You hope for a version of "Love, Actually" or "Four Weddings and a Funeral" from this British comedy. However, you get mush. The comedy starts out being a bit funny, if vulgar. You give the movie a break because it starts pretty in Italy, in a beautiful setting in summer.
As the convoluted story advances, you meet each member of the large cast. Jack (Sam Clafin of "The Hunger Games") is to walk his Titian-haired sister Hayley (Eleanor Thomlinson of "Poldark") down the aisle because their father is dead. Jack has a crush on her friend Dina (Olivia Munn of "The Newsroom"). A boring rogue named Sidney intervenes between Jack and Dina; Sidney sells car insurance, which he insists is not as dry as you think.
Jack's old ex- shows up with her new boyfriend, who constantly compares his boy parts with Jack's and comes up wanting. Hayley's old lover Marc shows up uninvited, so she asks Jack to intinct Marc's Champagne with her sleeping potion. Rampaging children rearrange the place cards at the so-called "English" table. As a result, Jack is seated next to his ex-, not next to Dina, and, of course, the wrong person gets the draught. That predictable boo-boo should make "Love Wedding Repeat" a fast-paced farce.

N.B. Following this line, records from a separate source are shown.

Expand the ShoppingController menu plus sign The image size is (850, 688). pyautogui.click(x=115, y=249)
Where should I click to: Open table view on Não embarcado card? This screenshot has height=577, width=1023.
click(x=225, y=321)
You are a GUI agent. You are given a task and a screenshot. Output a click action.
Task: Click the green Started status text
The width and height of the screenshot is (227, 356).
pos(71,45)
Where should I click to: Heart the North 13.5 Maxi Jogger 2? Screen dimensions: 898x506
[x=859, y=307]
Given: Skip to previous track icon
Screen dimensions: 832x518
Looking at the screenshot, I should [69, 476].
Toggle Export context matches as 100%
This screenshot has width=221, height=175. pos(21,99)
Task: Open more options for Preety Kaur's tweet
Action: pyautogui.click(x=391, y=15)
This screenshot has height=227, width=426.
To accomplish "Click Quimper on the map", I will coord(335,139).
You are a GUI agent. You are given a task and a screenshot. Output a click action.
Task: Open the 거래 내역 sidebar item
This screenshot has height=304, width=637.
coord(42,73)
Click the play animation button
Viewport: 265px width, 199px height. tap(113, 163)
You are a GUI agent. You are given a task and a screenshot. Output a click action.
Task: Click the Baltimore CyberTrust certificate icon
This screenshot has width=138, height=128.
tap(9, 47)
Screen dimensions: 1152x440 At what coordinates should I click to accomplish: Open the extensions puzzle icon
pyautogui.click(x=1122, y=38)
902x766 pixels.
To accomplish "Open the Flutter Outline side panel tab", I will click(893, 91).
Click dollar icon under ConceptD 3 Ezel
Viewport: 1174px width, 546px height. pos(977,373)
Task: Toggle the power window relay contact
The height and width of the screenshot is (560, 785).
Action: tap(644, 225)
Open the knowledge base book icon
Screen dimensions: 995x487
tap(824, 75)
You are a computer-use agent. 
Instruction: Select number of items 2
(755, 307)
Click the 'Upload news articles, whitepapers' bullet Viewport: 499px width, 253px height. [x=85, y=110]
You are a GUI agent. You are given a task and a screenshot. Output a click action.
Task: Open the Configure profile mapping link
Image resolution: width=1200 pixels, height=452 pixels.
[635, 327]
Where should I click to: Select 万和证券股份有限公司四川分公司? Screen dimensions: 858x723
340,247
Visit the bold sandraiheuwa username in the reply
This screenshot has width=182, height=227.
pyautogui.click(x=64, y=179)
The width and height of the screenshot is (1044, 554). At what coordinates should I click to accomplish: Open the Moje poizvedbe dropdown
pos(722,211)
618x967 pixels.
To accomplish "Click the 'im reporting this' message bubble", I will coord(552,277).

It does not. It slows down to muddy sludge midway. Oh, it isn't hideously awful. It's just not delightful. The only hope of resurrection comes from, of all characters, Sidney, whose lines are pretty funny. They were written by director Dean Craig, who wrote the wretched "Death at a Funeral," and also written by Francis Nief, based on the French film, "Plan de table."
The only things to keep you from planting your face in your homemade pop corn are Hayley's really beautiful wedding dress and the seductive summer scenes in Italy. After admiring the scenery, there's no shame in quitting.